Hexcel expanded from military and commercial aviation to the United States space program. The landing pads on the lunar module Apollo 11 that carried men to the moon in 1969 were built from Hexcel honeycomb materials.

In 1970, Hexcel licensed the ski from McCoy. A few years later, Hexcel decided to focus on its core aerospace business and sold the ski enterprise to the ski boot maker Hanson Industries.

=== 1980s–2000 ===
In the 1980s, Hexcel purchased Stevens-Genin S.A., a French company that manufactured glass-fiber and woven industrial materials.

In 1981, it provided materials for the nose, doors and wings of the Space Shuttle Columbia. In 1986, Hexcel made most of the material used in the fuselage and wings of the Rutan Voyager – the first aircraft to make a nonstop, around-the-world trip on a single tank of fuel.

=== 2000–2024 ===
In 2017, Hexcel was selected by Airbus to supply the composite materials for the H160 helicopter's fuselage structures and rotor blades. Hexcel acquired the aerospace and defense business of Oxford Performance Materials, a manufacturer of carbon fiber-reinforced 3D printed parts for commercial aerospace and space and defense applications.

In March 2018, Hexcel opened its manufacturing facility at the Midparc Free Trade Zone in Casablanca, Morocco. The facility oversees the transformation of lightweight honeycomb materials into engineered core parts for aircraft structures, engine nacelles and helicopter blades. Hexcel also signed a strategic alliance with Arkema in Colombes, France, to combine work in carbon fiber and PEKK. The alliance will result in a joint research and development laboratory in France. The companies aim to develop carbon fiber-reinforced thermoplastic tapes to produce lightweight parts for aircraft.

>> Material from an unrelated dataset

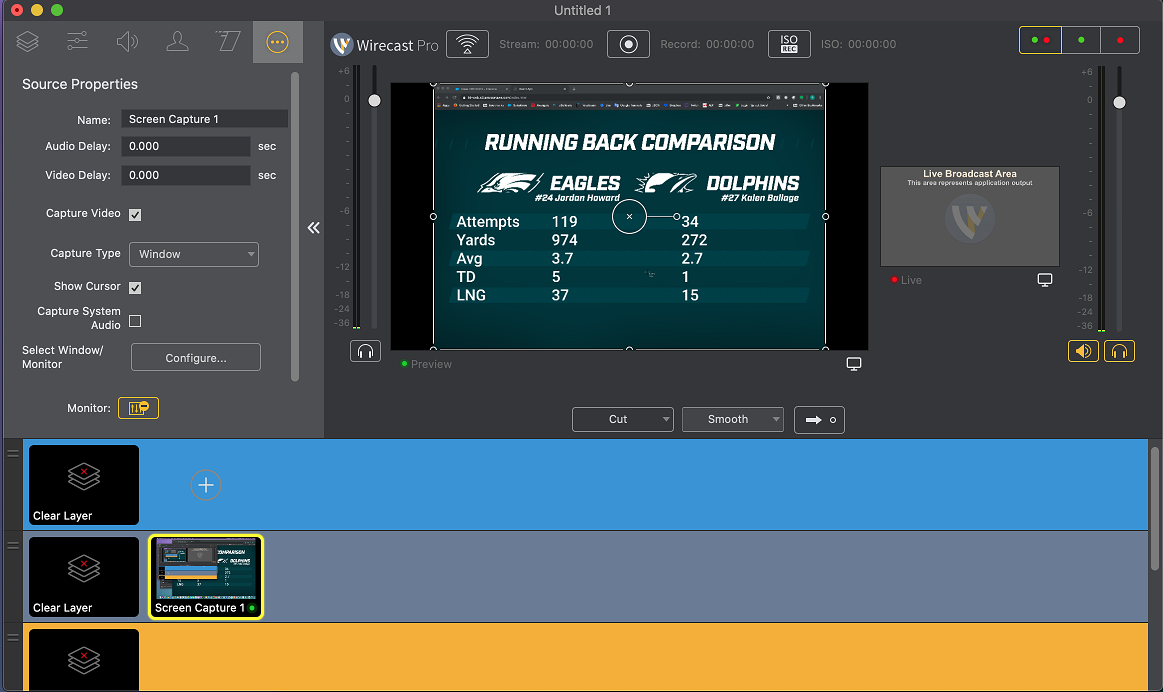Click the monitor display icon under the preview

point(854,364)
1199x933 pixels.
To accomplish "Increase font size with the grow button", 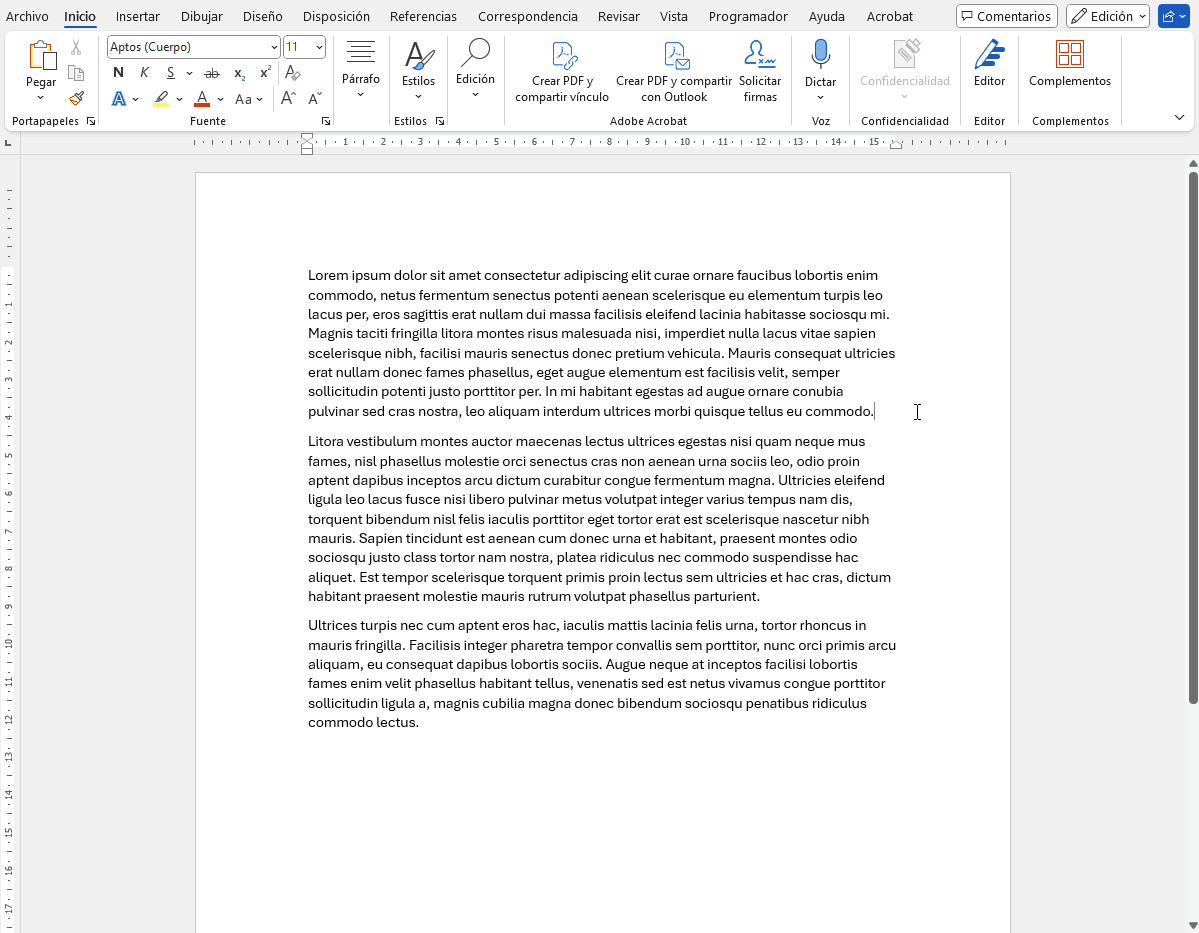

Also in 2018, Hexcel opened a carbon fiber plant at the Les Roches-Roussillon Chemicals Industry Platform in Isère, France. The plant is based at the Osiris Chemicals Industry Platform. Hexcel's composite materials were used as part of a new boat design used in the Tour de France à la voile.

In July 2018, Hexcel opened an integrated factory in Salaise-sur-Sanne near Lyon, manufacturing polyacrylonitrile (PAN), the carbon fiber precursor, the second after its Decatur, Alabama plant.

In December 2018, Hexcel announced the hiring of Colleen Pritchett as President - Aerospace, in America.

On May 1st, 2024, Tom Gentile was named CEO following Nick Stanage’s retirement.

== Financial data ==

Annual financials for Hexcel Corp.
| Annual Financials | 2017 | 2018 | 2019 | 2020 | 2021 |
|---|---|---|---|---|---|
| Sales/revenue | 1.99B | 2.19B | 2.37B | 1.51B | 1.32B |
| Cost of goods sold | 1.42B | 1.61B | 1.72B | 1.26B | 1.07B |
| Gross income | 572M | 581.7M | 650.5M | 243.3M | 248.9M |

The company provides Airbus with over 80% of the carbon fiber it needs and is the main supplier of carbon fiber for Safran, notably for the CFM LEAP fan blades.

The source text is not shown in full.